If you can imagine a boring and even more obviously manipulative version of Hook filtered through the self-importance of Spike Jonze’s Where the Wild Things Are, you’ve got a fair idea of what Disney’s Christopher Robin tastes like. This is what happens when someone at Disney sees Paul King’s wonderful Paddington films, panics, and rushes something into production that can compete in the same cultural space, tapping Marc Forster, whose credits include the superficially similar Finding Neverland, to head up the project (Tellingly, a live action Winnie the Pooh project was announced in 2015 – a year after the first Paddington charmed all comers).
The result is a bizarre chimera of a film, by turns twee, self-serious, often depressing, and – occasionally, mind you – charming, but not as charming as it thinks it is. The whole thing feels like the product of a thousand bad decisions, which is frustrating because the more obvious choice is always easily found by turning 180 degrees. Starting with a long, grey, downbeat prelude in which Christopher Robin abandons his childhood friends and drifts into anonymous adulthood? Wrong choice – you’ve just lost the kids in the audience. Descending into an awkward and unearned farcical chase sequence for the climax? Wrong choice – you’ve just lost the adults. Dropping in a frankly frightening sequence wherein it’s implied that Pooh has been sleeping in a misty netherworld version of the Hundred Acre Woods for decades waiting, Cthulhu-like, to be called once more into being? Wrong choice – this is no place for existential horror.
Everyone does their best to keep the wheels turning, but it’s a thankless task for stalwarts like McGregor and Atwell, who mug as hard as they can. Atwell in particular is ill-used, but then perhaps she’s better off than poor Ewan, who gets the bulk of the screen time and is clearly uncomfortable acting opposite the film’s menagerie of CGI creatures (Post-Jar Jar Stress Disorder, perhaps?).
The non-human characters fare better – it is never not delightful to hear Jim Cummings as Pooh and Tigger, and whoever cast doleful Brad Garrett as Eeyore deserves a raise. But that’s about the kindest thing you can say about the whole shebang.

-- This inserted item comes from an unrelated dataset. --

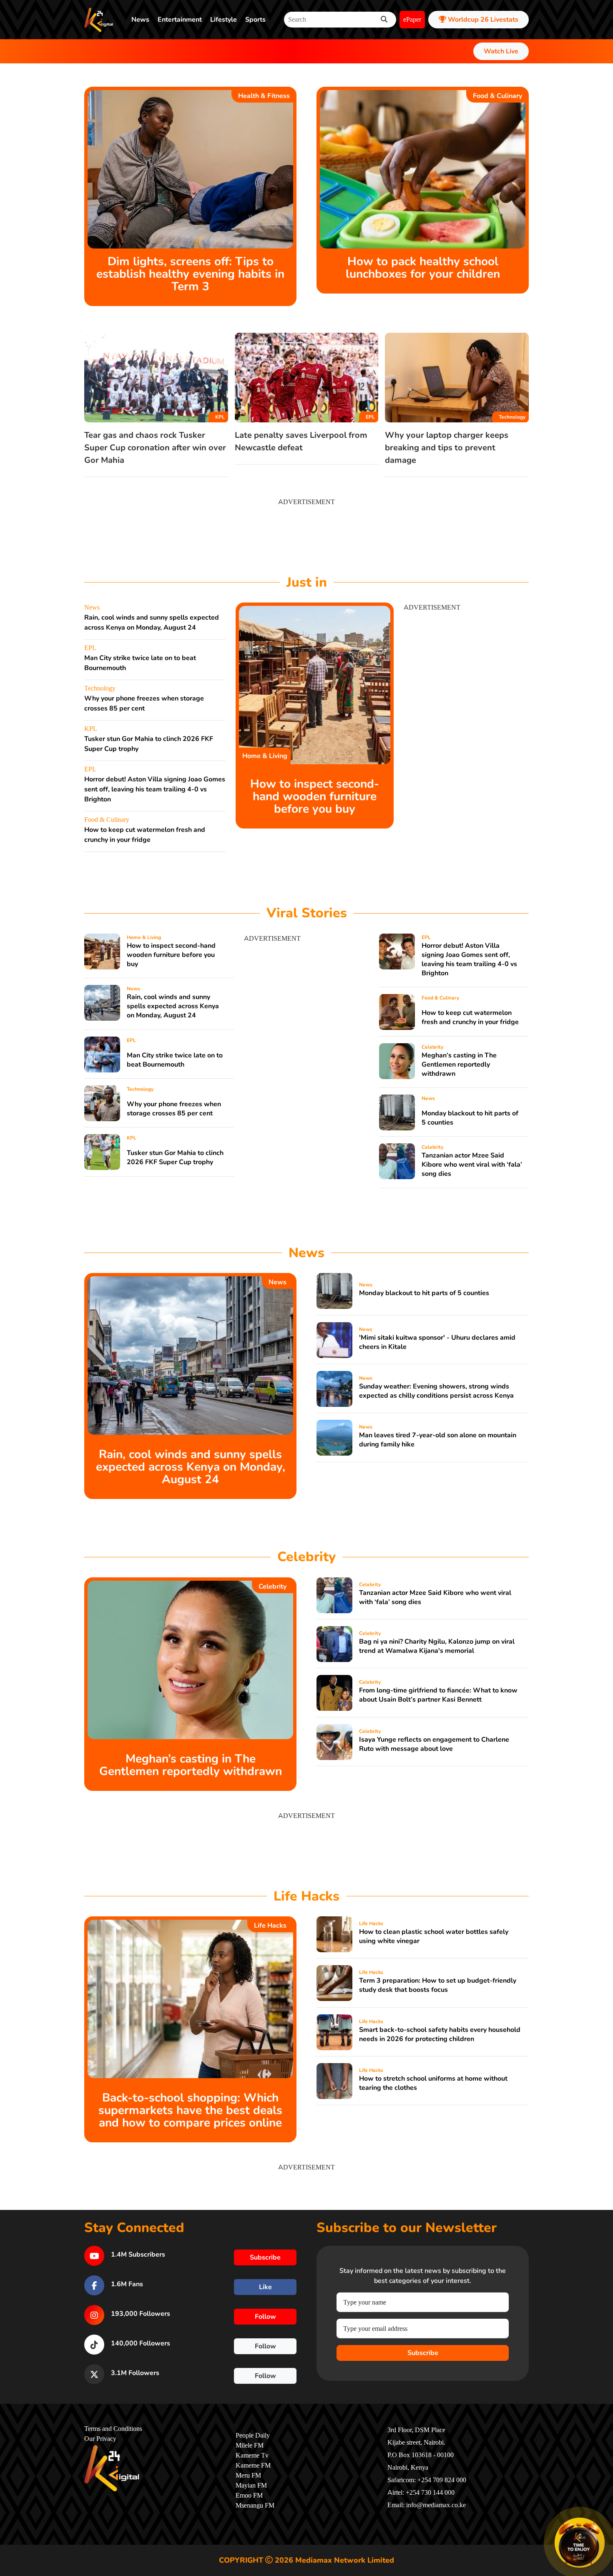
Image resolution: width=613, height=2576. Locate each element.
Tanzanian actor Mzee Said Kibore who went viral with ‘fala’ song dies (472, 1164)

Christopher Robin feels like a rush job – a cynical attempt to latch onto a tone and a form that has proven successful elsewhere, but with no understanding of how and why it has worked before. If we’re going to compare Paddington again – and really, Christopher Robin invites us to – those films, like the best children’s fiction, work because although they appear simple, they are immaculately, precisely constructed works of imagination, with every element carefully considered and moving in concert to produce a sense of wonder and joy. Christopher Robin can’t even decide on the “reality” of its cast of moth-eaten toys and woodland creatures in the context of its own narrative. It asks us to give ourselves over to it, but offers no reason to do so. Instead we get the usual platitudes about staying young on the inside, the importance of family over work, play instead of duty – which are all fine ideals up to a point, but have been better and more agreeably presented in older, better films. Here, all that comes packaged in a dull and insipid story – which is an ironic and damning indictment. For a film about toys coming to life, Christopher Robin is surprisingly lifeless.